KUPPENHEIM, Germany, (Reuters) – German automakers should not be afraid of competition from China, Chancellor Olaf Scholz said on Monday at the opening of Mercedes-Benz’s first battery recycling plant, an investment he described as part of Germany’s new industrial policy agenda.
“Some say that China can do much better with electric motors than us,” Scholz said.
“German companies need not be afraid of this competition,” he said, pointing out that the industry had weathered strong competition from South Korea and Japan in the past and reaffirming Germany’s stance against the European Union’s tariffs on Chinese-made electric vehicles (EVs).
“I’m against tariffs that harm us,” Scholz said at the opening ceremony in Kuppenheim, south-western Germany.
The EU should use such measures where dumping and subsidies actually put European producers at a disadvantage, for example, in the steel industry, he added.
The European car sector is facing multiple challenges, ranging from high production costs and managing the shift to electric vehicles to falling demand and rising competition.
These problems have led some European automakers to reduce capacity, while the region’s top player Volkswagen is considering plant closures in Germany for the first time.
All Mercedes plants are well-utilised, apart from one factory in Germany’s Sindelfingen, where it produces its high-end S-Class model line, said Joerg Burzer, Mercedes’s board member responsible for production.
Mercedes’s third-quarter sales in China, where the group makes about a third of its sales, fell 13%, especially hit by lower luxury demand there due to the real estate crisis, affecting the S-Class in particular.

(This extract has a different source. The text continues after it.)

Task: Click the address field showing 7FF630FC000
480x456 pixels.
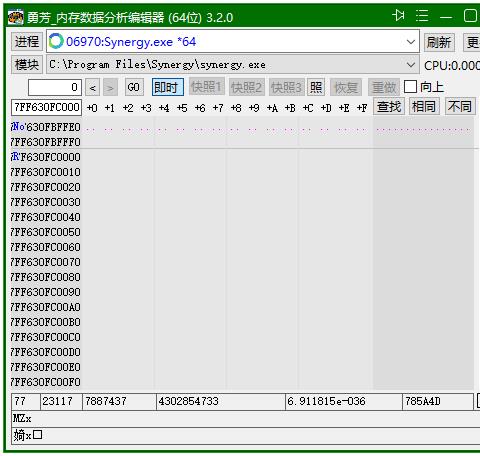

The EU is imposing hefty tariffs on Chinese-made EVs, saying they benefit from unfair state subsidies. Beijing denies this and has threatened retaliation, while German automakers, which make about a third of their profits in China, have voiced concern and called for more talks.
Germany voted against the tariffs.
Mercedes plans to extract raw materials such as lithium, nickel, and cobalt from old electric car batteries at the carbon-emissions-free factory, to later re-use them.